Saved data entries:
* * * * *

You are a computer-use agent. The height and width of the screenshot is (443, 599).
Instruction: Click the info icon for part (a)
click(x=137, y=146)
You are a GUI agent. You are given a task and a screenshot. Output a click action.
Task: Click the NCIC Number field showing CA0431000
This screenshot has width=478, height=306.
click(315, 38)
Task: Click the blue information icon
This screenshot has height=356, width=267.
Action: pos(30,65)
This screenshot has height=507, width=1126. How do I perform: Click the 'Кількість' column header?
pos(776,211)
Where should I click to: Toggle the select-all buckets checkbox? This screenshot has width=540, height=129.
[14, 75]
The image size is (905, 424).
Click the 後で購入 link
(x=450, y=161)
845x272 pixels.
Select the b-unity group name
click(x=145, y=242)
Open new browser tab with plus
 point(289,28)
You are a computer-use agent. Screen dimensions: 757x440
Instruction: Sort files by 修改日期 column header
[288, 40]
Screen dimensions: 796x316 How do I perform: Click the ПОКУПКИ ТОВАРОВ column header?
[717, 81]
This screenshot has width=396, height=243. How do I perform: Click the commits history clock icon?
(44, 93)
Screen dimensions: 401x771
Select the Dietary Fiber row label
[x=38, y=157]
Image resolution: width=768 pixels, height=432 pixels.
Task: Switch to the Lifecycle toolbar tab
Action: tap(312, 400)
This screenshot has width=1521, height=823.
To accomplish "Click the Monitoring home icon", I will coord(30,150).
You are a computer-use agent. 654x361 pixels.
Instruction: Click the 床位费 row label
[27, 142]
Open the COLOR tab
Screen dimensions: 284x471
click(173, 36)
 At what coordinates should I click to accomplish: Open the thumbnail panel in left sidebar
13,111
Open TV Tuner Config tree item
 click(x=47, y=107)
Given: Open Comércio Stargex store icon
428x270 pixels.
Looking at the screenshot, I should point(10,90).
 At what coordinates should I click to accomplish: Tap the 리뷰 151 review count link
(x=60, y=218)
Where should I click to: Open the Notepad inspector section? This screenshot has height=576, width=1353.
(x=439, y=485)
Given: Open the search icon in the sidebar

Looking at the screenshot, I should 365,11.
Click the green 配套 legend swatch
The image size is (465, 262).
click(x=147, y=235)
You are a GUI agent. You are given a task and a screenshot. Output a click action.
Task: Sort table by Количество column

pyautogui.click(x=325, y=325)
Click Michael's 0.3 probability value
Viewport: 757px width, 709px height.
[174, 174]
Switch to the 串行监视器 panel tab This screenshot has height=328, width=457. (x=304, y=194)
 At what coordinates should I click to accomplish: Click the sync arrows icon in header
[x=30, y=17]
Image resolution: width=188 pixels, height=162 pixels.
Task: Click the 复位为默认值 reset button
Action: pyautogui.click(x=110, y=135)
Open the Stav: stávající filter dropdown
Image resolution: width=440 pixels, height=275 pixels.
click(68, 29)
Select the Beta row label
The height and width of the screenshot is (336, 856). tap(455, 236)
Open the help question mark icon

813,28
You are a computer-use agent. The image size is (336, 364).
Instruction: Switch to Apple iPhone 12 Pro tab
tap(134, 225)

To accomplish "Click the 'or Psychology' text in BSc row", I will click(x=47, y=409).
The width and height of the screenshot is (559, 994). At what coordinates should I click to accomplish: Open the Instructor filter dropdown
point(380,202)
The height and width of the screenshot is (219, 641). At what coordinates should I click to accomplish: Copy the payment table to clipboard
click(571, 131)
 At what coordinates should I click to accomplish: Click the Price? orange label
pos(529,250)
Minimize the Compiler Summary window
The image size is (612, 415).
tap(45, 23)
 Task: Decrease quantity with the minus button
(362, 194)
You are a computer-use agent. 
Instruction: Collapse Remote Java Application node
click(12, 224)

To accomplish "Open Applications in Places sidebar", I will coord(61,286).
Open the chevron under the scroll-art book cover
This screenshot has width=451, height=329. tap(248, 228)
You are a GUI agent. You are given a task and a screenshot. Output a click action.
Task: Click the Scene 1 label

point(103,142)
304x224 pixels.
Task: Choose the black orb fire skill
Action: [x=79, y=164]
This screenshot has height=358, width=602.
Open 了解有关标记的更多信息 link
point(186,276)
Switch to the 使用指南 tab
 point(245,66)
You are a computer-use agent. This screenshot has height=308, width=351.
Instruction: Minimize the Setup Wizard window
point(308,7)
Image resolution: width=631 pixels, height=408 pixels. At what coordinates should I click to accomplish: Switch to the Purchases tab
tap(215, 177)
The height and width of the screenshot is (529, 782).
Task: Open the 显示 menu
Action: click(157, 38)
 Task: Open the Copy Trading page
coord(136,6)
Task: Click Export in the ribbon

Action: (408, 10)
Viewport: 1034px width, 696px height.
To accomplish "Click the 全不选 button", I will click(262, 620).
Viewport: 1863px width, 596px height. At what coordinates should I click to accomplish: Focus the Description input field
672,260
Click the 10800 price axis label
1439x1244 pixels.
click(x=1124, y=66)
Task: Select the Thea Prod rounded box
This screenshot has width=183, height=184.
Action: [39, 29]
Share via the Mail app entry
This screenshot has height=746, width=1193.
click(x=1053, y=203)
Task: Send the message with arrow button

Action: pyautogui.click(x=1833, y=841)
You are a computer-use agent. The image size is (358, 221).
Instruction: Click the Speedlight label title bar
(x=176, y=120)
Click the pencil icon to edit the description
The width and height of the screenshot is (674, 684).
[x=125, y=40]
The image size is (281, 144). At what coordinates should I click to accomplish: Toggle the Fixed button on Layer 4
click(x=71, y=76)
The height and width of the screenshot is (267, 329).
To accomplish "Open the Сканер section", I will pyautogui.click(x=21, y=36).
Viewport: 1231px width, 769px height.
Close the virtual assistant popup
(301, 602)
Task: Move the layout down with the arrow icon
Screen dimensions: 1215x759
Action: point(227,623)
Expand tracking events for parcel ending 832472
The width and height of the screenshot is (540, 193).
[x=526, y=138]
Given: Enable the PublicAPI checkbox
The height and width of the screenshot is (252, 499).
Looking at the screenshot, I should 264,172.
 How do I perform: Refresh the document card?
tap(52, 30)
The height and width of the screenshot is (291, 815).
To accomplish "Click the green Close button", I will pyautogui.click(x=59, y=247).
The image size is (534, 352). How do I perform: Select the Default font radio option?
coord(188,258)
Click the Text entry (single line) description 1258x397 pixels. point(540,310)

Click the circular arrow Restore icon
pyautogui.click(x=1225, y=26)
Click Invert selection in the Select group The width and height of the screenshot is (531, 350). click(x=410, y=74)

* * * * *

▸ **What is being asked**: In the entries above, the lines from the one bearing "The height and width of the screenshot is (291, 815)." up to and including the one bearing "Click the Text" should be transcribed exactly; no other line is wanted.

▸ **Response to the task**:
The height and width of the screenshot is (291, 815).
To accomplish "Click the green Close button", I will pyautogui.click(x=59, y=247).
The image size is (534, 352). How do I perform: Select the Default font radio option?
coord(188,258)
Click the Text entry (single line) description 1258x397 pixels. point(540,310)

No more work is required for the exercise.